Закатилось, наконец, и солнце, настала ночь, а Ивашка все не было. Богдан нетерпеливо ходил взад и вперед перед своей палаткой и не думал ложиться спать. Вдруг чуткое ухо его услышало приближающийся топот коня, а привычный глаз в темноте разглядел всадника. Через несколько минут перед ним остановился Бурко и Ивашка соскочил на землю.
– Радостные вести, батько! – крикнул он. Уломал я татарина. Больно не хотел он начинать битву. Целых полдня у нас шли переговоры… А как после полудня у вас началась перестрелка, я ему и говорю: "Смотри Тугай-бей, богатырь ты храбрый, а на этот раз упустишь добычу, надоест казакам, грянут они на ляхов, разобьют, похватают все, тебе ничего и не достанется". Он сейчас послал разведчиков языка добыть из польского лагеря. К вечеру татары притащили жолнера, Тугай-бей сам его допрашивал. Как узнал, что поляков немного, что у них в лагере беспорядки, сейчас же послал отряд им в тыл.
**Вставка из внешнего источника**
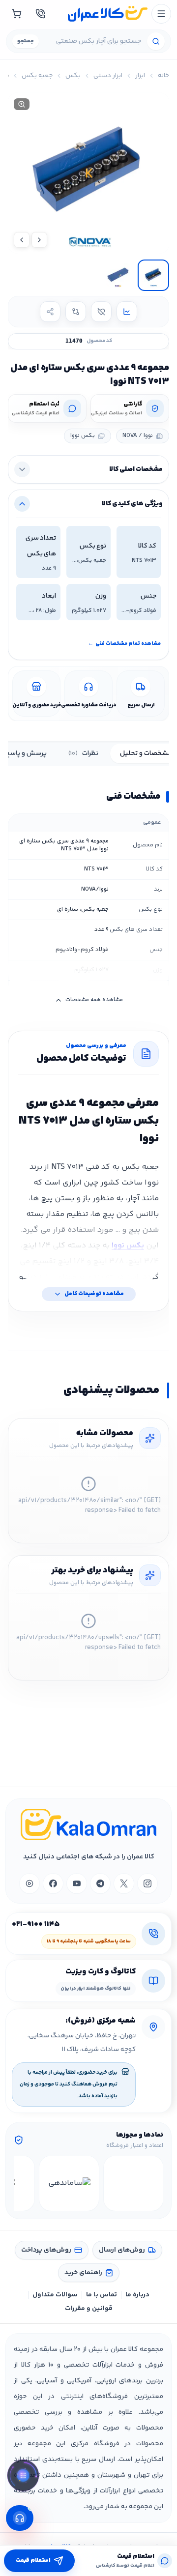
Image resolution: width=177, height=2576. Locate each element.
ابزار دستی (107, 76)
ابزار (140, 76)
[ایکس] (124, 1883)
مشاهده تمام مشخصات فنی (124, 643)
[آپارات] (29, 1883)
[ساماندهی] (69, 2183)
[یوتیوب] (77, 1883)
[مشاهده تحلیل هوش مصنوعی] (23, 2476)
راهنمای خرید (83, 2272)
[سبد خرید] (17, 14)
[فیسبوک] (53, 1883)
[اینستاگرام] (147, 1883)
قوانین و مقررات (89, 2309)
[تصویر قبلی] (39, 240)
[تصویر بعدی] (22, 240)
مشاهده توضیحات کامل (94, 1294)
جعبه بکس (37, 76)
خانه (163, 76)
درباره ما (137, 2295)
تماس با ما (101, 2295)
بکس (73, 76)
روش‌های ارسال (122, 2250)
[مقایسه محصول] (75, 311)
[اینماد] (133, 2183)
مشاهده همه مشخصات (94, 1000)
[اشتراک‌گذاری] (50, 311)
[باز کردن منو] (161, 14)
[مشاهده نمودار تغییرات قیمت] (127, 311)
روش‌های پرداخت (46, 2250)
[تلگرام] (100, 1883)
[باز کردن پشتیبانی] (19, 2518)
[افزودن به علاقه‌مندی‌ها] (101, 311)
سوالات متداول (55, 2295)
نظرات (83, 753)
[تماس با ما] (40, 14)
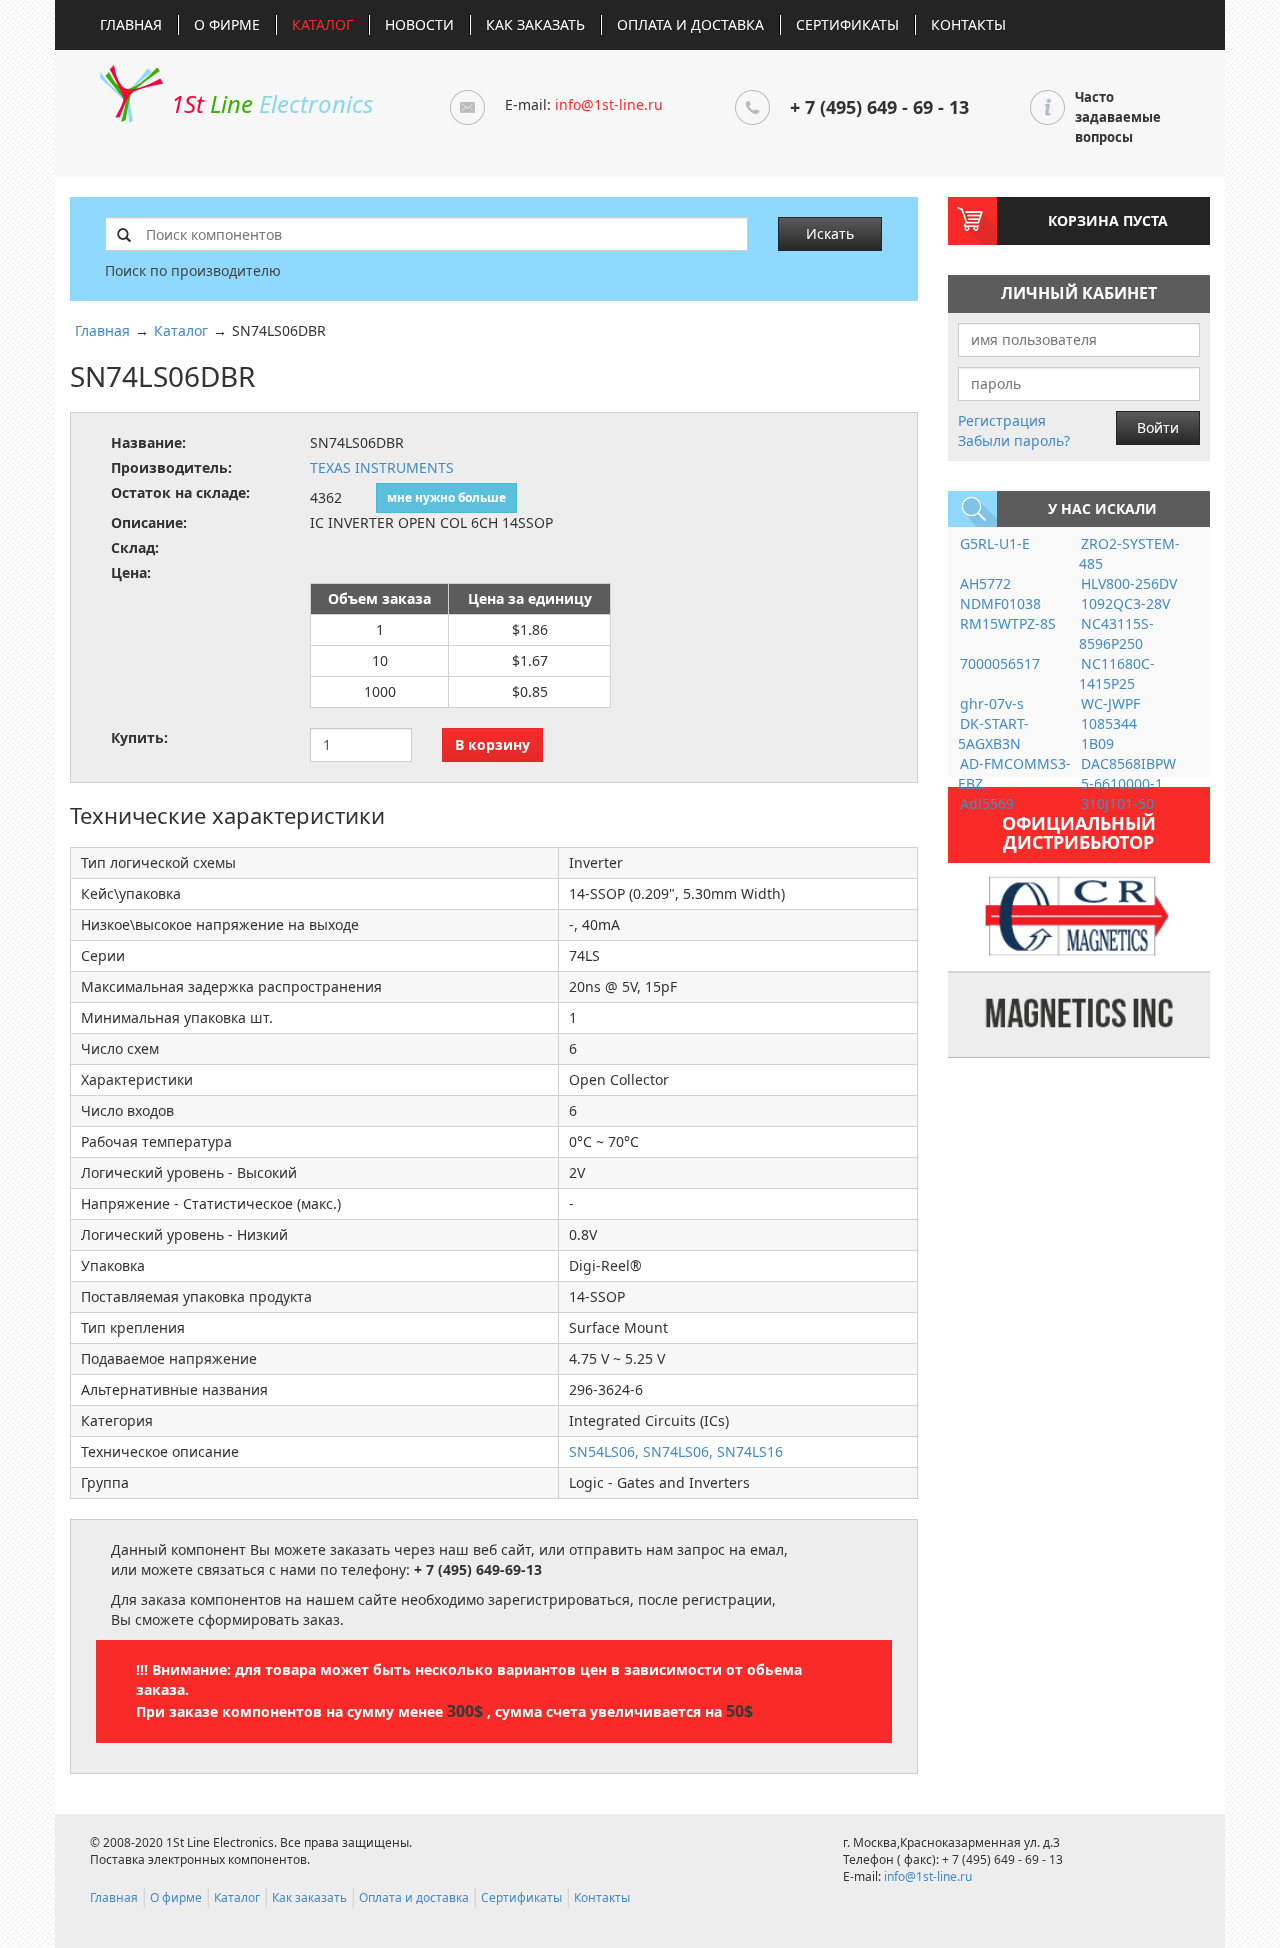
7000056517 (1000, 663)
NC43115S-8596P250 (1116, 633)
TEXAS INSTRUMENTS (382, 467)
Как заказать (535, 24)
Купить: (139, 737)
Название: (148, 442)
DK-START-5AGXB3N (993, 733)
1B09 (1097, 743)
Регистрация (1002, 420)
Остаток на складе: (180, 492)
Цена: (131, 572)
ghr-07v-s (992, 703)
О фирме (227, 24)
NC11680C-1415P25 (1117, 673)
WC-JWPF (1110, 703)
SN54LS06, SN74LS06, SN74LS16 (676, 1451)
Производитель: (171, 467)
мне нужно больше (446, 497)
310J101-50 (1117, 803)
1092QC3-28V (1125, 603)
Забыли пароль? (1014, 440)
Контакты (968, 24)
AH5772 (985, 583)
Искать (830, 233)
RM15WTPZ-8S (1008, 623)
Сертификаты (847, 24)
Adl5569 (987, 803)
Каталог (322, 24)
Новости (419, 24)
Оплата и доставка (690, 24)
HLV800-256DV (1129, 583)
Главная (131, 24)
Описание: (149, 522)
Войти (1158, 427)
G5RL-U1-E (995, 543)
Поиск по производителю (193, 270)
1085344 (1109, 723)
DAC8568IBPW (1128, 763)
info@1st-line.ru (609, 104)
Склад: (135, 547)
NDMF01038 (1000, 603)
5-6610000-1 (1122, 783)
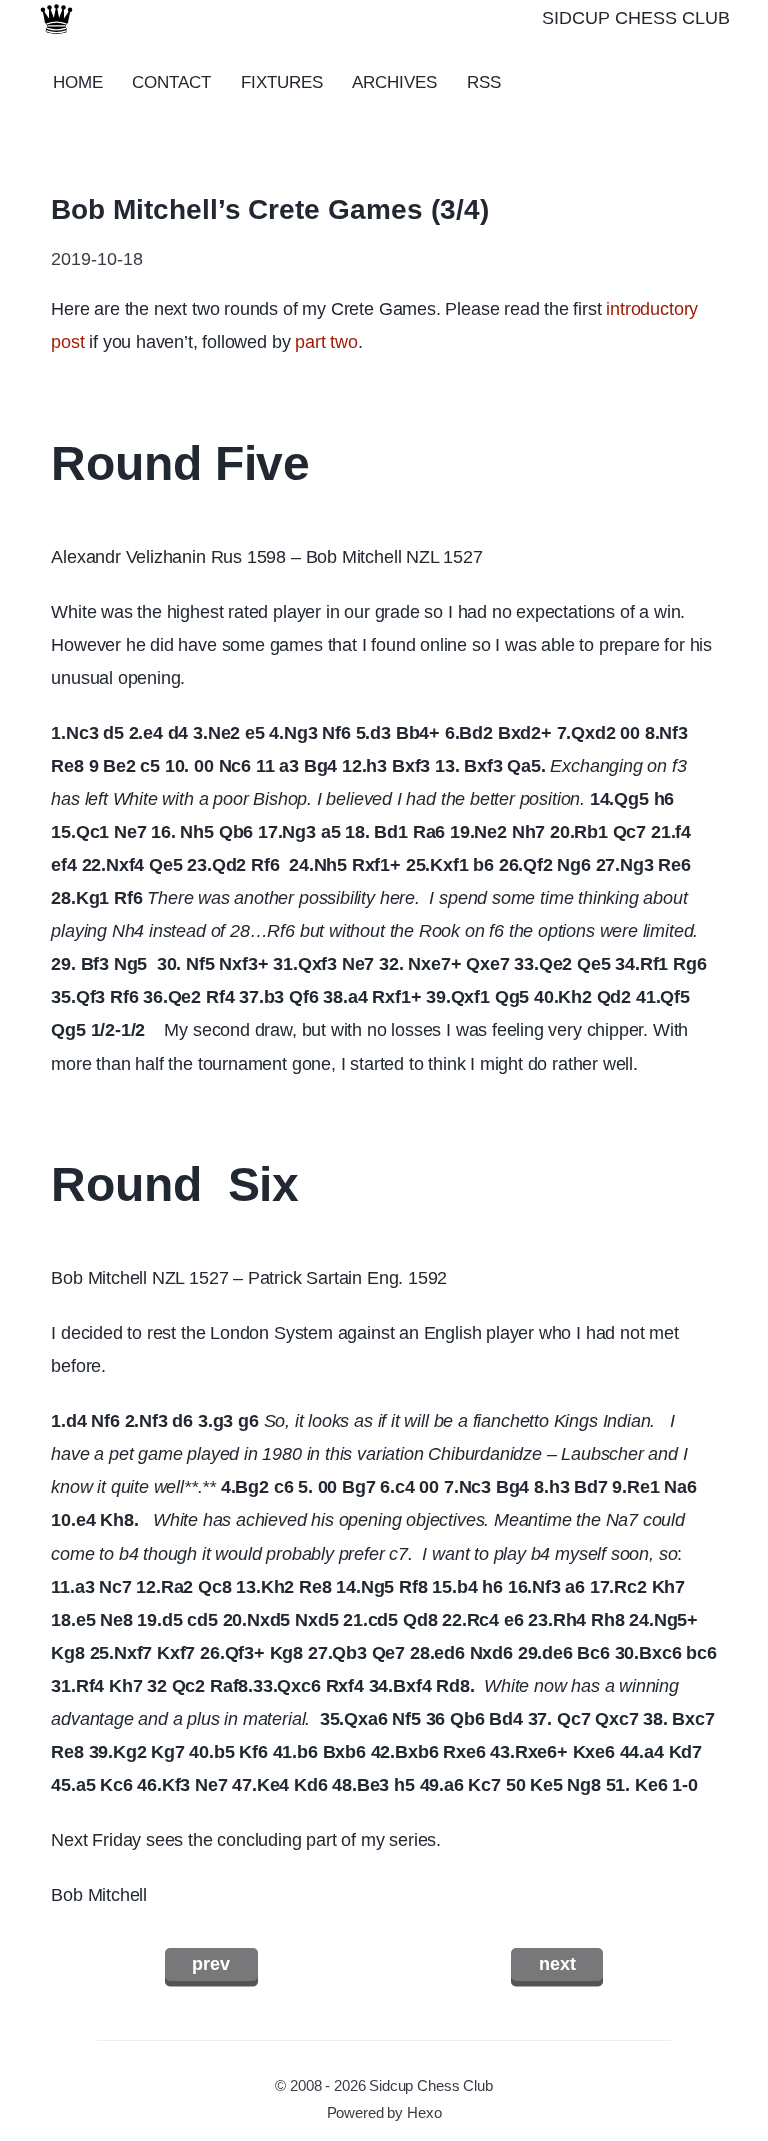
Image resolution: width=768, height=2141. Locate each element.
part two (326, 341)
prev (211, 1963)
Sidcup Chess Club (431, 2086)
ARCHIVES (394, 82)
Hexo (424, 2113)
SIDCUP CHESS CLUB (636, 17)
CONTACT (171, 82)
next (557, 1963)
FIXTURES (282, 82)
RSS (484, 82)
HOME (78, 82)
Татары засели за пригорком в ложбине, поляки и не чуют этого…
– Это хорошо! – сказал Богдан. – Завтра с утра можно и начинать.
– А вот, батько, и еще известие, – продолжал Довгун, – пойманный лях сказал Тугай-бею, что поляки отправили к гетману какого-то шляхтича с письмом, просят о помощи. Тугай-бей тотчас же отрядил за ним в погоню.
– Это дело! – сказал Богдан. – Пошлем и мы своих, в степи укрыться трудно, всякий сурок виден. А теперь надо отдохнуть перед боем.
Они распрощались и пошли спать; но Хмельницкому плохо спалось…
Задолго до солнечного восхода он уже был на ногах… Скоро радостный клич разнесся по всему табору: "На ляхов, на ляхов!" повторяли все. Трубачи трубили в трубы, литаврщики били в бубны, повсюду неслась лихая казацкая песня, все ликовали. Хмельницкий сел на своего белого коня и велел построиться. Менее чем через полчаса все войско стройными рядами стояло внутри четырехугольника… Хмельницкий подал знак, боевая музыка замолкла, настала мертвая тишина.